LGP Stories

Personal Stories from DLGP

Hong Kong VE: Courage & Wonder

Written by: on March 4, 2019

Personal Interest

Since I first visited Asia when I was fifteen, I have been smitten. My time in Hong Kong only deepened it. What I mean is that I like the people, the places and the culture I experienced. There was a warmth that felt familiar but a pervasive drive, efficiency and sharpness of mind that was distinct.

Culture can be experienced many ways and food is one of my favorites. Eating good, local food and walking the streets of Hong Kong was of personal interest to me. And I got the feeling I was just scratching the surface.
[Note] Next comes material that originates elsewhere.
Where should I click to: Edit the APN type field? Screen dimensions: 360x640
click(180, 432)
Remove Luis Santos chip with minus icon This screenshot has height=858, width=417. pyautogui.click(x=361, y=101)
Peanut butter-filled bubble waffle with chocolate ice cream

Café two blocks from the Panda Hotel

Dim sum with new friends

Worshipping with the people of Hong Kong was important to me. I appreciated the Sunday Baptist church service and recorded a portion of the hand bell choir songs.

And the visit to St. Stephens compound was easily one of the highlights during our time in Hong Kong. Witnessing the transformation of men who were living what social theorist Giorgio Agamben refers to as the ‘bare life’[2]is difficult to articulate. While no photos were allowed because of the precariousness of their situations, I did capture a few moments of worship while my phone was in my pocket. Listening to it brings me right back.

New Knowledge & Synthesis

I imagined the doctoral process to be somewhat lonely and solitary. The kind of journey that would be more conducive for the Lone Ranger type instead of a Lord of the Rings kind of community. We are on a mission together; we will be better if we go together. How wise.

We were all in the same space constantly for days. The crucible of community and the ‘iron sharpening’ was an unexpected gift. This trip revealed to me that community and partners are essential in all areas of life. It is an option to go it alone, I guess, but is not a healthy or fun one.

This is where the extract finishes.